▶ [Given information]
•••

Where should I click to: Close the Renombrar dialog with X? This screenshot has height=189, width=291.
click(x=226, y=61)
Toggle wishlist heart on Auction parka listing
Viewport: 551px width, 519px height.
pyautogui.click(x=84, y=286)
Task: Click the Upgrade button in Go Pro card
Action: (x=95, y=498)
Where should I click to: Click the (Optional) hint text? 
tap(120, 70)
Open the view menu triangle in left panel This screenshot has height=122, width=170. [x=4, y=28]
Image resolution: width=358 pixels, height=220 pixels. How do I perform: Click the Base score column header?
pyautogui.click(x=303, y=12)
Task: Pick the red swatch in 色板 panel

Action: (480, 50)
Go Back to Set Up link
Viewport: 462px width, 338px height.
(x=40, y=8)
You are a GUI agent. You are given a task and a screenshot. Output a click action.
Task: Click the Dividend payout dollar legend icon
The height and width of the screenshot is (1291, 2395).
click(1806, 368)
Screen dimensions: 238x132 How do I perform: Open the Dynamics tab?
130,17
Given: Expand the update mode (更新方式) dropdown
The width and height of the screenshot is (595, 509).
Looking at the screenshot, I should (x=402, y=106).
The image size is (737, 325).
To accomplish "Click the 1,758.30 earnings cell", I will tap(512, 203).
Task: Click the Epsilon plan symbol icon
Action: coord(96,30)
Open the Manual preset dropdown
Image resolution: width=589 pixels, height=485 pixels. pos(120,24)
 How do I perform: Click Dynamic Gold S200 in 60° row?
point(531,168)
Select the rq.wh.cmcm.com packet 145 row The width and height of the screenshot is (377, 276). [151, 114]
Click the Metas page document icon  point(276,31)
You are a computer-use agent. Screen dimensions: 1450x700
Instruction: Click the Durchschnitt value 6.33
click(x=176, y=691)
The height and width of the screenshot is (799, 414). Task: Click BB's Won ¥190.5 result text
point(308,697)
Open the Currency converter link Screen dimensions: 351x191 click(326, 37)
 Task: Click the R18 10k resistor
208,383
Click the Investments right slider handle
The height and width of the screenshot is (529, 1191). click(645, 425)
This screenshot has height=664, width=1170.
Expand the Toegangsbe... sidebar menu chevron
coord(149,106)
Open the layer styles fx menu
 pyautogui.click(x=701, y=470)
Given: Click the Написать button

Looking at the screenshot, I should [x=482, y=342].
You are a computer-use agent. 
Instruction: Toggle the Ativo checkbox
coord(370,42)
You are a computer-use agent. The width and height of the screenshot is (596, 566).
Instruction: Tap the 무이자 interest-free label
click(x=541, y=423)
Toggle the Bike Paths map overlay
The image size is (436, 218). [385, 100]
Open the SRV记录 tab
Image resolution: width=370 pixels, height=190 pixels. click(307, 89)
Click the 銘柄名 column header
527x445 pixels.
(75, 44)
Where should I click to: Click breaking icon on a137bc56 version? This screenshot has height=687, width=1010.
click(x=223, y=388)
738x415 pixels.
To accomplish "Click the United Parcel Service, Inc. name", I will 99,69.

•••

▶ [Set problem]
Pull out every line of the records above that contains the string "perform". Letter case counts.

▶ [Output of the task]
Image resolution: width=358 pixels, height=220 pixels. How do I perform: Click the Base score column header?
Screen dimensions: 238x132 How do I perform: Open the Dynamics tab?
 How do I perform: Click Dynamic Gold S200 in 60° row?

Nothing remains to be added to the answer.